3-D Docking Mission is a simulation game for the Apple II written by Chris Oberth. The game was published by Programma International and The Elektrik Keyboard of Chicago, Illinois in 1978.

==Gameplay==

Gameplay screenshot

The object of 3-D Docking Mission is to maneuver a spacecraft through an asteroid field and safely dock with its mothership. The ship begins each round with a limited supply of fuel (40 points) which is consumed as the player uses thrusters to pilot the craft. The game ends as a loss if the player's ship runs out of fuel, collides with an asteroid or runs too quickly into the mothership. If the ship reaches the mothership and successfully enters the docking port, the player wins the round and a new one begins with more densely grouped asteroids.
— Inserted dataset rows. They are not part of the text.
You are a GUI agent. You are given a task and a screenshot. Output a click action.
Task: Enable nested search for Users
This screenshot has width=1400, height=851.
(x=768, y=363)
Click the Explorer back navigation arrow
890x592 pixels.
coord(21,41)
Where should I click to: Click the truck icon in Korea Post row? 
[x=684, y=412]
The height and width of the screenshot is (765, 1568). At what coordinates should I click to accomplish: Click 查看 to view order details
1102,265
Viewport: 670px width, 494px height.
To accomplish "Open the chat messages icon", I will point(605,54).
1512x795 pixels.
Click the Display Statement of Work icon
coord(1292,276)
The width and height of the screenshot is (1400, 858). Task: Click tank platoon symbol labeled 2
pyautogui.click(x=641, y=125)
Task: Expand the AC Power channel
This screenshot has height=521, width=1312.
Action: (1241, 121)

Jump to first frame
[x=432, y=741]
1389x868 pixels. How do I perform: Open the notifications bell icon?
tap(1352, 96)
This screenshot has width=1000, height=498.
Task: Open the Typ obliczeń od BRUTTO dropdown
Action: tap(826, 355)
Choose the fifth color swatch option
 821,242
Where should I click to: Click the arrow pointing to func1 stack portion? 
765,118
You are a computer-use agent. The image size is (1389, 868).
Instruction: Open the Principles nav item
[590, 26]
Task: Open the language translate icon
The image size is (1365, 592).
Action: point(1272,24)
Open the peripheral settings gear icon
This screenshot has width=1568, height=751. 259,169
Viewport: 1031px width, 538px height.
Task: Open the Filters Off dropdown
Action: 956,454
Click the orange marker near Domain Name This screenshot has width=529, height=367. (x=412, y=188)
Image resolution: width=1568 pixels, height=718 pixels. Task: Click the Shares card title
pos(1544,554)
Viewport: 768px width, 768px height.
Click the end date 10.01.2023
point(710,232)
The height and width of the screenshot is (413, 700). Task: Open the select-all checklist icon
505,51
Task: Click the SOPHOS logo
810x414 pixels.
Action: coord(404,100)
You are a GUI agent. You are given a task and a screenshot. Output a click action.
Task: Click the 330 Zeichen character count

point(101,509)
The game presents the player with two views of the playing area — one from above and one from the side. Using these views, the player selects among six thrusters to fire, controlled by keys on the keyboard: T and B to move up and down, < and > to move left and right, and H and F to move forward or backward. The bottom of the screen shows mission time, amount of fuel remaining, as well as the current score and the high score.